BRUSSELS, Feb. 21 (UPI) -- Suspected Kurdistan Workers' Party attacks on Turkish newspaper offices in France and Germany are press intimidation, a European Parliament leader says.
Ria Oomen-Ruijten, the EP's rapporteur on Turkey, last weekend condemned the Feb. 15 attacks on the offices of Turkish-language daily Zaman in Paris and Cologne as "attacks against press freedom."
Declaring that "freedom of the press and expression are the core values of European culture," the Dutch parliamentarian -- who is shepherding Turkey's EU accession progress report -- called on France and Germany to carry out an "in-depth" investigation of the incidents, Sunday's Zaman reported.
A masked group of suspected supporters of the Kurdistan Workers' Party, known by its Kurdish initials PKK, entered the Paris offices of Zaman, breaking windows and equipment and threatening employees, authorities said.
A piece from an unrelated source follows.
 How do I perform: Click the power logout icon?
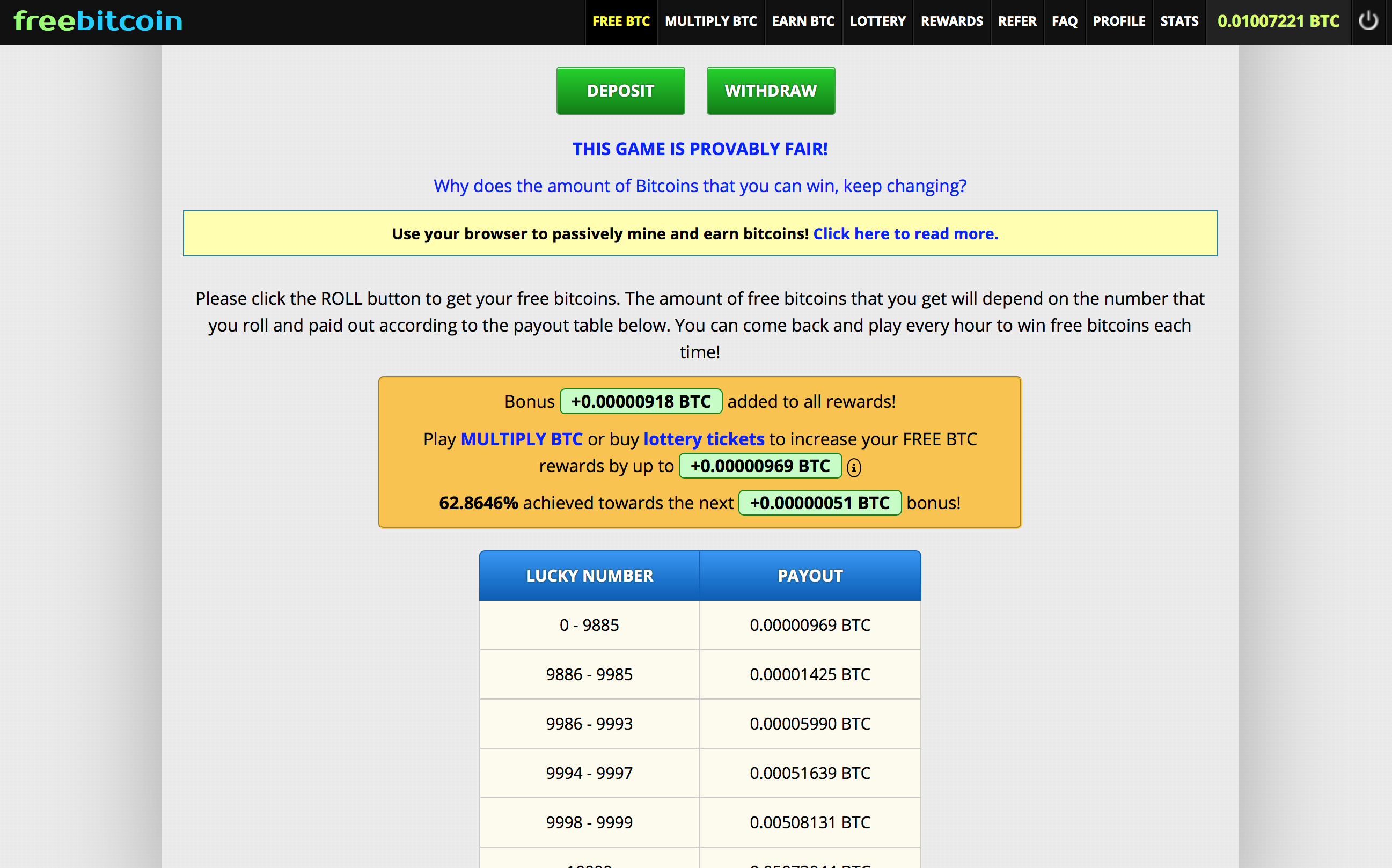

On the same day, alleged PKK members firebombed the newspaper's offices on Cologne. German police detained two people on suspected links with the Cologne attack, in which alleged pro-PKK members threw Molotov cocktails at the building.
Dunja Mijatovic, the OSCE representative on freedom of the media, also reacted angrily to last week's violence.
"The attacks on Zaman's editorial offices not only create fear in those directly affected but they also damage media freedom by attempting to silence journalists for their reporting," Mijatovic said.
Calling intimidation of journalists "unacceptable," the OSCE official expressed relief that no one was injured and that the French and German authorities have launched investigations.
Turkish diplomats say they are unhappy, however, with the progress of the French probe.
Turkish Ambassador to France Tahsin Burcuoglu complained of the "negligence of French police" while visiting the site of the firebombing, telling Zaman, "It is clear that the fact that those responsible for this are left unpunished encourages the terrorist organization to stage new attacks.
"The attack today once again proves this. It is naturally the responsibility of the French state to provide peace and security for Turks living in France."
Oomen-Ruijten's harsh words for the PKK came as an encouraging sign for Turkey after she made similar statements about the Kurdish militant group in January while discussing the EP's coming progress report on Turkey's EU accession bid.
After having its first session on the report, the Dutch leader said MEPs were still concerned about the pace of judicial reform in Turkey as well as the need for a civilian constitution -- both of which have long been cited as impediments to Ankara's accession hopes.
But regarding its battle against the PKK, which is fighting for an independent Kurdistan in southern Turkey and northern Iraq, Oomen-Ruijten denounced the group's use of terrorism abroad and blasted it as a criminal gang, the Turkish daily Sabah reported.
"The PKK is a terrorist organization," she said. "This problem does not solely involve Turkey. At the same time it also closely affects Europe, because, the PKK's sources of funds are provided from European Union nations."
Oomen-Ruijten accused PKK members of engaging in "human trafficking, (the) drug trade and arms smuggling" and urged EU members to help Turkey in its "struggle against terrorism."
Also denouncing last week's violence was EU Enlargement Commissioner Stefan Fule, whose spokesman said the commission "condemns [the] latest attacks on the offices of a Turkish-language daily in European countries."
The EP is to vote on whether to accept Turkey's progress report this month.